Every line holding "computer" should be copied from the records below.
-------- Information given
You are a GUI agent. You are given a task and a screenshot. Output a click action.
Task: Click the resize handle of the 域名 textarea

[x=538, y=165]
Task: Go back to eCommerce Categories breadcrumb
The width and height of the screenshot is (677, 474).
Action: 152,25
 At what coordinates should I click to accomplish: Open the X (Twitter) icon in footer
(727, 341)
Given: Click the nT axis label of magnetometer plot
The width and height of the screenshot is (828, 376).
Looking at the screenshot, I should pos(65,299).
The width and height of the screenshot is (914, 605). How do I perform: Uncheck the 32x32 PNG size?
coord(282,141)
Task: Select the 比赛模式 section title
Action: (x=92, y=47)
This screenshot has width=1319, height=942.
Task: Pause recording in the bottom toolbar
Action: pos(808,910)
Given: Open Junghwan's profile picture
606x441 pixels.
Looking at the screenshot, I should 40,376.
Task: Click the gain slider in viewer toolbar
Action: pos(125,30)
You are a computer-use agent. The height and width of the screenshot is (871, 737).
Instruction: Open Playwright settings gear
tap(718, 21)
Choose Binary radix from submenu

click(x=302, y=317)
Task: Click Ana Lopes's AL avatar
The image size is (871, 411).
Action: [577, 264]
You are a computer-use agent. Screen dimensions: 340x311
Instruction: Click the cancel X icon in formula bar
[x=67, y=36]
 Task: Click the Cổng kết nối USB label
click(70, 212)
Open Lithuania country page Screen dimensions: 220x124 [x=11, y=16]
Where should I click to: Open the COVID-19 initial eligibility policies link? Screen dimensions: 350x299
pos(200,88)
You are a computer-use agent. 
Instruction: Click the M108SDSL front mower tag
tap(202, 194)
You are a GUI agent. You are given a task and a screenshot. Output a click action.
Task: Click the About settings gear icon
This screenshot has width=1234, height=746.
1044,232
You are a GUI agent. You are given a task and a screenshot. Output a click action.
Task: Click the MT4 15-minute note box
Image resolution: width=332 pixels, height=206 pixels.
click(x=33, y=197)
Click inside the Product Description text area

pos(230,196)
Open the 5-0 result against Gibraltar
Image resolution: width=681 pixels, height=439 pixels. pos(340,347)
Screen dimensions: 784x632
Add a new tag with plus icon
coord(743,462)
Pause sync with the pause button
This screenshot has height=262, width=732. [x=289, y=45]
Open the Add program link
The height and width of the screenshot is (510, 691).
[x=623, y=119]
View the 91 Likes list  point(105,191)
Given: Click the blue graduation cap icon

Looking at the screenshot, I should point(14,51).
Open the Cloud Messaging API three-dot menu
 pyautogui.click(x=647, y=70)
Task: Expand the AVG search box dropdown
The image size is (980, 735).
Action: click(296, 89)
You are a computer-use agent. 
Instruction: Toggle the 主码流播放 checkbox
----------------
### Solution for this exercise
You are a computer-use agent. The height and width of the screenshot is (871, 737).
You are a computer-use agent. Screen dimensions: 340x311
You are a computer-use agent. 
You are a computer-use agent. 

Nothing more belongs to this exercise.